Here are some wabi-sabi bowls made in the studio, fresh out of the kiln, waiting to be filled with hot, hot soup, or cold, cold ice-cream. There are few things that we use on a several-times-a-day regular basis, over and over and over as we do the vessels we eat, drink and nourish ourselves from. I still remember bowls in the kitchen cabinet from when I was a kid--a mish mash of cheap bowls and platters from the good will of neighbors and Goodwill itself--that have made a significant imprint on my memory from the sheer daily use of them back then. The mere sight of a 70's era Corelle bowl or saucer sitting in a second-hand store today brings me right back to my mom's Vietnamese-Californian garlic and cilantro kitchen, and my childhood.
When I began working with clay and ceramics my first year in college, I also discovered the loveliness of eating from a vessel made by hand, my own hands. Like many things lost to the Industrial Revolution, hand made pots were cherished and celebrated before machines started churning them out of molds. Handmade ceramics go back millennia to Ancient Japan and Iran, even Vietnam (with the finest clay from the Red River Valley), and today, are a revered art form in those countries. Unlike the visual perfection of Chinese ceramics, Japanese and Vietnamese ceramics look to the heart to create. To watch a master Japanese or Vietnamese potter quietly, fluidly, intensely work on a piece, throwing, trimming, glazing, firing, is witnessing a skilled technician who is also totally in tune with the mud of earth, the origin of pigments, the quality of fire, and the Buddhist philosophy of compassion, flow, and appreciation. There is no artistic pretension. A teacher once told me, if you like your art to turn out exactly as you had planned and envisioned, don't do ceramics. But if you can take delight in the totally unexpected and imperfect, this is for you.
It is for me, and for my soup.
It is for me, and for my soup.
7 comments:
they're so pretty, there's one in the bottom right-hand corner that looks like it has a goldfish in it. or fried egg. hopefully not fried goldfish.
these are bowls that you just made? Impressive! What can't you do??? ukelele playing, writing, parenting, poetry, photography?? lol I assume you have a day job as if all that wasn't enough! Very cool. My dad is a photographer, plays the shakuhachi, and also did some pottery back in the day - your stuff, even though it's more to my liking than his, brings back vivid memories. I dig the philosophy side, too!
How awesome to create something by our own hands! I love the feeling of making and using what we created ourselves. I went to a shop in Santa Cruz called Petroglyph Ceramic Lounge on Walnut Ave. They have already made clay cups, plates, and other figurines where you're able to paint on them. They later put your creations into the "fire?" and gloss them. I don't exactly know how the process works but it's pretty rad. : )

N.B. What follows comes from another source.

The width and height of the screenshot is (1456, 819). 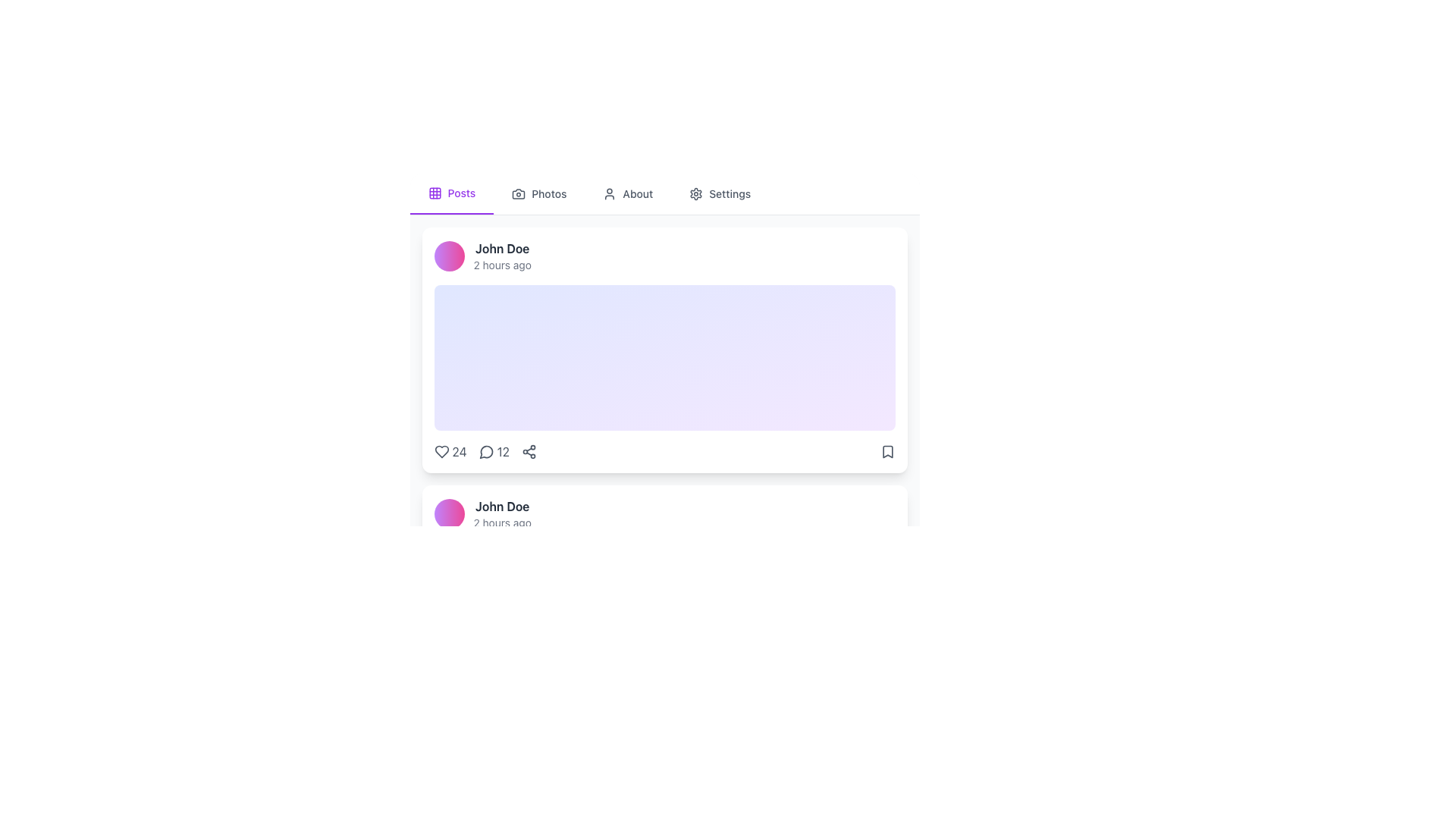 I want to click on the comment icon, represented by a speech bubble shape with the number '12' next to it, so click(x=485, y=451).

ahem...one of those bowls better be coming to me through the mail service.
hey, whatever happened to the insightful and uplifting comment that i'd made here? did you pull it? hmmm...
anyhow, it is truly amazing watching you know who created one of these amazingly beautiful bowls and how more amazing it is to be a proud owner and displayer of this one of a kind work of arts and love. the immigrant within me would not let me use the bowl for soup. but it is prominently displayed in my living room and gives a beautiful home for my loose change.
btw, my bowl is almost full...ahem!
wow, these are amazing looking! i can think of many soup/noodle soup recipes to go with these bowls! they're perfect for NE winter!
thanks guys! i am not as prolific and good as everyone else in the studio, probably the worst, so there is a lot of good ceramists to learn from. porcupine: as you wish. anita: i didn't see anything earlier?! and you get another bowl only if you use it for food.